Well i agree that bones from a living creature ought to be dealt with in a very delicate manner; however I feel it is very important to learn from history. Dinosaurs once ruled the earth, yes it was over 225 million years ago, way back when we homo sapiens were not in existence, but they became extinct!...There are many theories about this
one being the meteor rock hitting the earth changing the temperatures, ect.. but if we never had paleontologists going on exhibtions discovering fossils, then we would never know how these dinosaurs vanished! And i for one want to know exactly how those dinosaurs did become extinct ...just to make sure it never happens to us..or ways in which we can prevent this from happening to our species!

posted on Sat, 10/13/2007 - 4:07pm
No one in Paricular's picture
No one in Paricular says:

I've always LOVED dinosaur exhibits, but I think you should add more hands-on things. Show us, don't tell us! Kids get more interested in things when they figure them for themselves. Have some experiments or things like the dinosaur digs in the Chinasaurs exhibit! Those are fun! All in all though, the exhibit is great!

posted on Fri, 03/25/2005 - 9:24pm
cody's picture
cody says:

I like seeing the dinasaurs. I am curious about whether the dinasaurs really lived 145 million years ago.

posted on Sat, 04/09/2005 - 12:53pm
Gene's picture
Gene says:

The first dinosaurs appeared over 200 million years ago--maybe more!

We know dinosaurs are real because we find their fossilized bones. (And footprints. And eggshells. And feathers. And skin impressions. And sometimes even their poop!)

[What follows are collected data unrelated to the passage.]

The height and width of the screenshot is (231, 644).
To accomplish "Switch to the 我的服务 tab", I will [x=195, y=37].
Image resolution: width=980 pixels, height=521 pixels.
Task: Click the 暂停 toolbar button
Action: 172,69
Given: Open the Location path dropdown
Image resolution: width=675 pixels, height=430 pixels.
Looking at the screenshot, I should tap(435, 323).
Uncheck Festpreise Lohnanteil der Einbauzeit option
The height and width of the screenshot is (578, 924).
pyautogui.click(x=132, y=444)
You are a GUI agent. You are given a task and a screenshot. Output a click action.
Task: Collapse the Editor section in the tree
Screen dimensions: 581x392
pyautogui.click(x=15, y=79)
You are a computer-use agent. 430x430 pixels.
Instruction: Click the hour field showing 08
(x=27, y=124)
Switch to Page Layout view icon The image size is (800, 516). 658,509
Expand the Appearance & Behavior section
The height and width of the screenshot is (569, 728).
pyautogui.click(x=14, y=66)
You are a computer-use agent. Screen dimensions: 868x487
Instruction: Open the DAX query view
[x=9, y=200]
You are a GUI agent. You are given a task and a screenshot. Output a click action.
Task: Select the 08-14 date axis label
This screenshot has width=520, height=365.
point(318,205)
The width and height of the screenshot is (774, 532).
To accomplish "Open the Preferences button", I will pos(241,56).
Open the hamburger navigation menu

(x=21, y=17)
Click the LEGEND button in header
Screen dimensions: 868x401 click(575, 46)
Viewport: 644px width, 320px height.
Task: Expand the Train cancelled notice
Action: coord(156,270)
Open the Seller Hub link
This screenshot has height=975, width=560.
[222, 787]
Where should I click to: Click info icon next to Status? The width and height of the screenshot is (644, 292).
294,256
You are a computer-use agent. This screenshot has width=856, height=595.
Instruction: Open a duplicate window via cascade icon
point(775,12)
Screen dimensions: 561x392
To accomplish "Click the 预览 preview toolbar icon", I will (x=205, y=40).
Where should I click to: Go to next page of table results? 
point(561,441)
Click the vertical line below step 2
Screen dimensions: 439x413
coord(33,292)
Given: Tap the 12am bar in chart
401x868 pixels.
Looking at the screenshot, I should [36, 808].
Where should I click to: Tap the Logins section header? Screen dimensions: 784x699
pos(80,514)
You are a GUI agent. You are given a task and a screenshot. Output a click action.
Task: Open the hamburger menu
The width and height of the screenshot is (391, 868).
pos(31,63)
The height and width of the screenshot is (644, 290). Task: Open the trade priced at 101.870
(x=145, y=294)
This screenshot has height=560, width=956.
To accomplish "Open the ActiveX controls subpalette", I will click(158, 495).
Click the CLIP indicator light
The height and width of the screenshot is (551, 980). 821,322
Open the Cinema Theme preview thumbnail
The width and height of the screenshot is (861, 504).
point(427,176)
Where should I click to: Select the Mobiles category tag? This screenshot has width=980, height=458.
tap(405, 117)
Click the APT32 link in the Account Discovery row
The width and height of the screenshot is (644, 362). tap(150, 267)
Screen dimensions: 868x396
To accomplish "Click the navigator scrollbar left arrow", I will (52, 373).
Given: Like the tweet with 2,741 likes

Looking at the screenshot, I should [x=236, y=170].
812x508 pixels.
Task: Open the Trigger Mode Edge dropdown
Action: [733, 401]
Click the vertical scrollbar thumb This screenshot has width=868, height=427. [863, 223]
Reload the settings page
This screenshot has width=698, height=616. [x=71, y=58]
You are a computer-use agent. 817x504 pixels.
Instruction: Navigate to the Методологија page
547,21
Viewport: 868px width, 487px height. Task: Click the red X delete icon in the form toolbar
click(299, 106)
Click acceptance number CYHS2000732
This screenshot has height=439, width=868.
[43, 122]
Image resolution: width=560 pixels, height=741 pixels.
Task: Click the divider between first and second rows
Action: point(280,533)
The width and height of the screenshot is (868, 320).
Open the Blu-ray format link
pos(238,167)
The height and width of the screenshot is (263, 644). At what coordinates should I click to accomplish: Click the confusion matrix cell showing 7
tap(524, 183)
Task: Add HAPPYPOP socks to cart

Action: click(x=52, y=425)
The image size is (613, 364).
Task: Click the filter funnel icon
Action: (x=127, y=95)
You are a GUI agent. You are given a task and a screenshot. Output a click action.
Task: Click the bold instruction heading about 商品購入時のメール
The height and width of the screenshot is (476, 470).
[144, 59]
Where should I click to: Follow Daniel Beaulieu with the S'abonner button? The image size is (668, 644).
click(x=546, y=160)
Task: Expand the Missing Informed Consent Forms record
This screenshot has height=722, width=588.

We know their age by studying the rocks. Many rocks contain radioactive elements. Those are atoms that give off energy and change into another type of atom. Scientists who study atoms know how long it takes for them to change. So, if they find a fossil in a rock where there hasn't been much radioactive change, they know the rock is pretty young. If there's been a lot of change, they know the rock is old. And they can use the rate of change to measure how old it is.

posted on Mon, 04/11/2005 - 4:43pm
Kayla's picture
Kayla says:

One of the things I admired was baby dinosaurs because baby dinosaurs are very cute. But how would I know they were cute?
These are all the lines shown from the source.